What’s harder to measure but more impactful is:
- A reduction in sick leaves
- Faster recovery after minor illnesses
- Greater participation in high-stakes work
- Better energy, morale, and retention
- Fewer exit interviews cite burnout
Outpatient, preventive, and lifestyle healthcare has a high return, but it doesn’t show up in a TPA report. It shows up in your team’s energy and culture.
A thriving team is the clearest sign of a well-designed wellness strategy.
A Smarter Approach to Employee Wellness
If your organization is noticing that employees:
- Don’t use insurance benefits
- Delay or avoid essential health interventions
- Spend out-of-pocket on wellness services
- Remain stressed, withdrawn, or disengaged despite “benefits” being available
…it’s time to re-evaluate the model, not just the messaging.
The future of employee health is not built around rare hospitalizations.
It is built around everyday health access, designed for the real needs of today’s workforce.
welUp by SaveIN offers a truly modern approach to employee wellness, bridging the critical gaps insurance leaves behind.

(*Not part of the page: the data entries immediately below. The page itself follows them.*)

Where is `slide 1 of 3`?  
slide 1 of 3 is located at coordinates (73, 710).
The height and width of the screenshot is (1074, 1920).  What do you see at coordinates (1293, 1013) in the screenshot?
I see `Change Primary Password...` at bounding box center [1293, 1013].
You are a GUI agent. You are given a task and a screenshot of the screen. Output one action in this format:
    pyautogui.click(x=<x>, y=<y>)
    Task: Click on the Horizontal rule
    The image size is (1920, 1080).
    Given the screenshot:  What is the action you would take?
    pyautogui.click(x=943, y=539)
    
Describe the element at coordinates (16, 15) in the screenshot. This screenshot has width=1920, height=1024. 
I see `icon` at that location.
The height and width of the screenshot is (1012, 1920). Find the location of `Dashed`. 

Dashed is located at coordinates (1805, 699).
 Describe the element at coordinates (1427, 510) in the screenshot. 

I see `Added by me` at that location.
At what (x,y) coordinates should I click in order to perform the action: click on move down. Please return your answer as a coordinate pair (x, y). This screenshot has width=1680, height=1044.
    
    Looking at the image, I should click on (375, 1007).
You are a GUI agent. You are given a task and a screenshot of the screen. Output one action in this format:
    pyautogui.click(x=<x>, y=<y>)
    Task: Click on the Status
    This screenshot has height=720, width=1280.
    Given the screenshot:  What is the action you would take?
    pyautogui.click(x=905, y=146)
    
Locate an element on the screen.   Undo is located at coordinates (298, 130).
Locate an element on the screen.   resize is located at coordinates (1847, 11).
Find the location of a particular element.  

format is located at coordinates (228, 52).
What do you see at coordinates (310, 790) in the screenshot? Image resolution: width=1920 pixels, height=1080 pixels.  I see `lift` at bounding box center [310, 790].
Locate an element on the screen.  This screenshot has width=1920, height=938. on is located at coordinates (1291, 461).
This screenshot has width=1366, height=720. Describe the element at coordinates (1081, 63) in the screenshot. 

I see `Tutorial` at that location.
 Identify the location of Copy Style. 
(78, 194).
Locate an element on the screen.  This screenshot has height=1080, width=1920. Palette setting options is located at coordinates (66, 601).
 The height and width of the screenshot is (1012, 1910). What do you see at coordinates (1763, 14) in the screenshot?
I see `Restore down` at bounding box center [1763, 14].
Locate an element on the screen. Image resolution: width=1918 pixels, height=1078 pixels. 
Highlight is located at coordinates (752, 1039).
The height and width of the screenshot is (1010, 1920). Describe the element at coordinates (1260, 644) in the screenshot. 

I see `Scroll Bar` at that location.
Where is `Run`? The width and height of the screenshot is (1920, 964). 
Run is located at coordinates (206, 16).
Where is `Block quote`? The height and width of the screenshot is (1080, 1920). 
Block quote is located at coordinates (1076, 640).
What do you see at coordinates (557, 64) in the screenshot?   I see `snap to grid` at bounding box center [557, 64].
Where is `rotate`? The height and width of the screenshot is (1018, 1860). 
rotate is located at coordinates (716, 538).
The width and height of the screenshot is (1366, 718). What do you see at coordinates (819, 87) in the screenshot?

Wellness shouldn’t be hard. It should be human, helpful, and holistic.
From Policy to Practice
Employees today are more health-conscious, more vocal, and more diverse than ever before. They’re looking beyond hospital covers. They’re seeking support for how they feel, how they look, how they function, and how they show up at work.
As organizations, we have an opportunity, and an obligation, to meet them where they are.
And that begins by asking:
Are we protecting against risk, or are we truly investing in wellbeing?